# Records from a data collection:
+---+

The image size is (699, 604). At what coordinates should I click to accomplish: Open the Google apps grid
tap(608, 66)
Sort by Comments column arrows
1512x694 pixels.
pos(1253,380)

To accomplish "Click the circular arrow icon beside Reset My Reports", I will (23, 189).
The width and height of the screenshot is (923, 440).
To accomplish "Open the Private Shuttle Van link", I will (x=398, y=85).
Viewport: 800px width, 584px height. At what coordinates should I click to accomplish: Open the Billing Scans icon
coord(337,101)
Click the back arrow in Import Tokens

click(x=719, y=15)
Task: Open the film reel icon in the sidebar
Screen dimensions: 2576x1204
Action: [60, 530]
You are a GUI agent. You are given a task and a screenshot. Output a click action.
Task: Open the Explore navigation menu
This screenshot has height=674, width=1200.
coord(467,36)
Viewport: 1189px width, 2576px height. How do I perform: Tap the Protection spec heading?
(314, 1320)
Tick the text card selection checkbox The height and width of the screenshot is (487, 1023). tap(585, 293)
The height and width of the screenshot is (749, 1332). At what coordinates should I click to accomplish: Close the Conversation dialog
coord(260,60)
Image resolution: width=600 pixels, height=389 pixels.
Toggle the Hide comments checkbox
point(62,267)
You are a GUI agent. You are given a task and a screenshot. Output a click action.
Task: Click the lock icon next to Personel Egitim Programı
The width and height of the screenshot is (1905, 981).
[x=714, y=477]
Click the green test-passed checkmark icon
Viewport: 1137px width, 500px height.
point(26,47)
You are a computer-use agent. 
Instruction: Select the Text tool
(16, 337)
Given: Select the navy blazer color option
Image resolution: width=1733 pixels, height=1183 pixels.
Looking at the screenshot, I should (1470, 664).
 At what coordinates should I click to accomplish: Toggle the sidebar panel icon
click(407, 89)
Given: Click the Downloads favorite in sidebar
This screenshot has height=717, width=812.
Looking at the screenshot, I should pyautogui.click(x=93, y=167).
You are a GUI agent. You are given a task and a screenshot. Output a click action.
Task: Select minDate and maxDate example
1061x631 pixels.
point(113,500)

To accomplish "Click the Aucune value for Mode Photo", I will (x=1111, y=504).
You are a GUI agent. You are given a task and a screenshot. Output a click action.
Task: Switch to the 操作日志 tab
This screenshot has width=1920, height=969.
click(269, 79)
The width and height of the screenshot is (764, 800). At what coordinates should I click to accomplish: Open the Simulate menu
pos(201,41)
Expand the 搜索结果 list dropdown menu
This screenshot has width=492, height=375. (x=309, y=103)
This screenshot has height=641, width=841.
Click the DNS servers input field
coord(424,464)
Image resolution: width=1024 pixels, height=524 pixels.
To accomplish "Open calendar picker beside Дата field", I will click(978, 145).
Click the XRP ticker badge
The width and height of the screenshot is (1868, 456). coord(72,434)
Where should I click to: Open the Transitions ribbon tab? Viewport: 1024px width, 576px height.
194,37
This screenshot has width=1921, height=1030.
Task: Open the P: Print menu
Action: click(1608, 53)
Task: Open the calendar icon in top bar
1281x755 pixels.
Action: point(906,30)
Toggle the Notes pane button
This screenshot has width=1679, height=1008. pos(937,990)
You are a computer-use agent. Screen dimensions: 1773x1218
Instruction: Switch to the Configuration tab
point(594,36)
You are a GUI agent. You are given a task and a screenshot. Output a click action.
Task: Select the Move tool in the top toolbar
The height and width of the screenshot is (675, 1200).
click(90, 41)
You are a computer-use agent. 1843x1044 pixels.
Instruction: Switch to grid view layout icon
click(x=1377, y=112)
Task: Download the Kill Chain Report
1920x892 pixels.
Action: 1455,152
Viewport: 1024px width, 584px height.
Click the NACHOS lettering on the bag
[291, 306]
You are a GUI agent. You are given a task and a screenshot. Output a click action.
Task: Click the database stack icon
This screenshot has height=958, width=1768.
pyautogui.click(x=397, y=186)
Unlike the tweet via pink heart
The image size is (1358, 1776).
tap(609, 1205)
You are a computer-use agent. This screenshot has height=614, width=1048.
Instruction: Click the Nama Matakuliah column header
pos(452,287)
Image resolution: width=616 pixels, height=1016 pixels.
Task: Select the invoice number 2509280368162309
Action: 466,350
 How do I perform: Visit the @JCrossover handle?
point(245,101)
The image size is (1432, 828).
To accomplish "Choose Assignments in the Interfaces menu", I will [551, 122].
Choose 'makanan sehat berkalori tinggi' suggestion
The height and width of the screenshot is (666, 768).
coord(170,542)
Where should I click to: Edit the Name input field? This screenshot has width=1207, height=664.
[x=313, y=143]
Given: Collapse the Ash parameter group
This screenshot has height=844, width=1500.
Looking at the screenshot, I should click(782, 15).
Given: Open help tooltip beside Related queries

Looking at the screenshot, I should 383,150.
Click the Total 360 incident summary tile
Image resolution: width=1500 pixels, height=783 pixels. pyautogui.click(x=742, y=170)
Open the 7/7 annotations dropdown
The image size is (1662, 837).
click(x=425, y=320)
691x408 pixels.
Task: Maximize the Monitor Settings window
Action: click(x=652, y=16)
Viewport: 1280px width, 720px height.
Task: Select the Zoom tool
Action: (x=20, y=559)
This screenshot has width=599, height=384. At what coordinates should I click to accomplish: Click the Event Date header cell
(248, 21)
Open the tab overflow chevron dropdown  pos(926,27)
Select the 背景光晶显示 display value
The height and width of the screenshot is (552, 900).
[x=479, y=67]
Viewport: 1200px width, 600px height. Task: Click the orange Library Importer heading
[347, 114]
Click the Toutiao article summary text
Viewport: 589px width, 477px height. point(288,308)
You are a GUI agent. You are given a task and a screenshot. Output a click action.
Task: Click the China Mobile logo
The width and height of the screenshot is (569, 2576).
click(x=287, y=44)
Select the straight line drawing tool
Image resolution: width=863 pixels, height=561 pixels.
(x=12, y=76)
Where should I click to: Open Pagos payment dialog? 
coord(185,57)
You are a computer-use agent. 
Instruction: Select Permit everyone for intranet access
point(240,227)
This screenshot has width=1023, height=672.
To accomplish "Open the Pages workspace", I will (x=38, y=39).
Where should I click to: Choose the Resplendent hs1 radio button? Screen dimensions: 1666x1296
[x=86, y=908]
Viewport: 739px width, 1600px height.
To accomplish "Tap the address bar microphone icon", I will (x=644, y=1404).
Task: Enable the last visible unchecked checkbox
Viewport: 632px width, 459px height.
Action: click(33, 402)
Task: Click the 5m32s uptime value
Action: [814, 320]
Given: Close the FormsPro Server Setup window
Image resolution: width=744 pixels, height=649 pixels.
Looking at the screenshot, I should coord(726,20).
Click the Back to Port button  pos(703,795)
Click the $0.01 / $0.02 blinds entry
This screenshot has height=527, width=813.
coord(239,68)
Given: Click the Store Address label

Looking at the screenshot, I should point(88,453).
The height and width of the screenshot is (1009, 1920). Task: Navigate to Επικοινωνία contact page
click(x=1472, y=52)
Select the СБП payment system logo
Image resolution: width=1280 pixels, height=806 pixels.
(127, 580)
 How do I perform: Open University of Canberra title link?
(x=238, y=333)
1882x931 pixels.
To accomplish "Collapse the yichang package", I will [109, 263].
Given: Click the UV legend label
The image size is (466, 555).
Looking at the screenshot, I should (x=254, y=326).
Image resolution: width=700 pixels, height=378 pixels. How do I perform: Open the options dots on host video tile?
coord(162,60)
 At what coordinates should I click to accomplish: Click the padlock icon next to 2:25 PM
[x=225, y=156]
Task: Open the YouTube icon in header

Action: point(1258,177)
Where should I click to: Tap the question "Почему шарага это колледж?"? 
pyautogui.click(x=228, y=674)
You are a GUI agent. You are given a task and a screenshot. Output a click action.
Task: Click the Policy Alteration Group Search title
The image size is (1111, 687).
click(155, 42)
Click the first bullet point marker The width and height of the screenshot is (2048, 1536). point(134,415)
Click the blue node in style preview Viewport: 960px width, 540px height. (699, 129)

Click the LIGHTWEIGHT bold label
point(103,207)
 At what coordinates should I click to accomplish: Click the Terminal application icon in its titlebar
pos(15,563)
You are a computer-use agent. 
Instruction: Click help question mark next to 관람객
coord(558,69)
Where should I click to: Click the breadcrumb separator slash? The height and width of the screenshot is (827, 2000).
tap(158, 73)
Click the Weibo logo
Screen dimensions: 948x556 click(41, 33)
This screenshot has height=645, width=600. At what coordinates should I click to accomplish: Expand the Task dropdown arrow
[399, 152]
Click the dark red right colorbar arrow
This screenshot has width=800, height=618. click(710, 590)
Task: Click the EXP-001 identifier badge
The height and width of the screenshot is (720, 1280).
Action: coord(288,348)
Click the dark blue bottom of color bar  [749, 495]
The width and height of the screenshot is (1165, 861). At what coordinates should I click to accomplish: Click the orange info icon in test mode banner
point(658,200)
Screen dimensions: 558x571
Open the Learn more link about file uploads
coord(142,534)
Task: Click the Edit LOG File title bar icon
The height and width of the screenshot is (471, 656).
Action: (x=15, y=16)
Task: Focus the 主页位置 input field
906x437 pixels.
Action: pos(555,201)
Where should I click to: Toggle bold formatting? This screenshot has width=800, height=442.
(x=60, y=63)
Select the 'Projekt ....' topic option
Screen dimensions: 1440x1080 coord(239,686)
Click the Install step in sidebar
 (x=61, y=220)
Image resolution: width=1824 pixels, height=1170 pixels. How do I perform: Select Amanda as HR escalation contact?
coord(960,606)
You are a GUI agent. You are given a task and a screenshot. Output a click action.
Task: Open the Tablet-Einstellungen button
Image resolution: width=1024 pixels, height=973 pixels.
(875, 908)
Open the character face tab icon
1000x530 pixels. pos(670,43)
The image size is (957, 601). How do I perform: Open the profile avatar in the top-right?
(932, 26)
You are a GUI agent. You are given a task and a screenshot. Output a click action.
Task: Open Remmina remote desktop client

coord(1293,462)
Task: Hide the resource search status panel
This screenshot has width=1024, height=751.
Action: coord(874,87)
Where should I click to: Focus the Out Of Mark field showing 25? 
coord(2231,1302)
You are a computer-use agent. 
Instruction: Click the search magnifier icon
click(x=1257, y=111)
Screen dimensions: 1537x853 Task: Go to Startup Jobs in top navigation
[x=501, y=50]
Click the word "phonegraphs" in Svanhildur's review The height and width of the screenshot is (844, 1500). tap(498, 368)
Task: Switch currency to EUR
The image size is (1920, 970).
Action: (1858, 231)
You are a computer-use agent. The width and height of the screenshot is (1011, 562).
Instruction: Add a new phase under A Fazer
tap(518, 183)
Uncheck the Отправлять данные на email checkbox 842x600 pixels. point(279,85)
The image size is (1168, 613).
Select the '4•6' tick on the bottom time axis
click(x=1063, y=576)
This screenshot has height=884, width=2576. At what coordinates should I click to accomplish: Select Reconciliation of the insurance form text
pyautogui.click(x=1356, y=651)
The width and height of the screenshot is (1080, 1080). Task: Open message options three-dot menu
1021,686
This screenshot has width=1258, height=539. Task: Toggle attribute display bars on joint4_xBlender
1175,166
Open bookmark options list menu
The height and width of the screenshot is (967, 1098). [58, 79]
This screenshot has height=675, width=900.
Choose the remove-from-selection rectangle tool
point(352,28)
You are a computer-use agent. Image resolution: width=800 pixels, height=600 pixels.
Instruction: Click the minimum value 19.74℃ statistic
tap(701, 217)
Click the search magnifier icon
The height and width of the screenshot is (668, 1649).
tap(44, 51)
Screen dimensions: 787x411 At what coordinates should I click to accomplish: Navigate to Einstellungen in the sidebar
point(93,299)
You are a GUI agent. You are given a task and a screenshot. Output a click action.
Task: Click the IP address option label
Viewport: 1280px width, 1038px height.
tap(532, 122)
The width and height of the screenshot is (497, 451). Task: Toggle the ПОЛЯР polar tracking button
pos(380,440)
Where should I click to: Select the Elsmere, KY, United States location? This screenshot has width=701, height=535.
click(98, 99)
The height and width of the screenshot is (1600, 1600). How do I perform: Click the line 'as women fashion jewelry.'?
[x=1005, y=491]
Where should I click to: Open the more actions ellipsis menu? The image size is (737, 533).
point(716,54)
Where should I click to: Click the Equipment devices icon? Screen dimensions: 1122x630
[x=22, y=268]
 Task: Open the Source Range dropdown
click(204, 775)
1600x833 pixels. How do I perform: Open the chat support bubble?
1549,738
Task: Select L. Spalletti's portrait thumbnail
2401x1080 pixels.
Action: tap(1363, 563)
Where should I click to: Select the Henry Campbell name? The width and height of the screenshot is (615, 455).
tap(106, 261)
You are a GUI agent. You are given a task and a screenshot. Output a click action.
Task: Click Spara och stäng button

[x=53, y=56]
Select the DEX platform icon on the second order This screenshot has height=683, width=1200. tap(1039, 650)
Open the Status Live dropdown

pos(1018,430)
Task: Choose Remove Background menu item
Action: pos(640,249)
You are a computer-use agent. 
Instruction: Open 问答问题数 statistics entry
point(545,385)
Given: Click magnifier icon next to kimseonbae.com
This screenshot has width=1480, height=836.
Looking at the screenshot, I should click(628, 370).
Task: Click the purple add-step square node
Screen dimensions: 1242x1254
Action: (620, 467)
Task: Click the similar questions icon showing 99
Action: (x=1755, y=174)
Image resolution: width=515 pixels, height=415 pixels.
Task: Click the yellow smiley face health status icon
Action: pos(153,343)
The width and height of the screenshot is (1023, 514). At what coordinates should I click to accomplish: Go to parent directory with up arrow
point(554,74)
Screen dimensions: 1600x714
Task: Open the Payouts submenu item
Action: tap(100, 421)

+---+

# Action item:
Please find, in the entries above, every line where "calendar" occurs, and copy it.

# Problem solution:
To accomplish "Open calendar picker beside Дата field", I will click(978, 145).
Task: Open the calendar icon in top bar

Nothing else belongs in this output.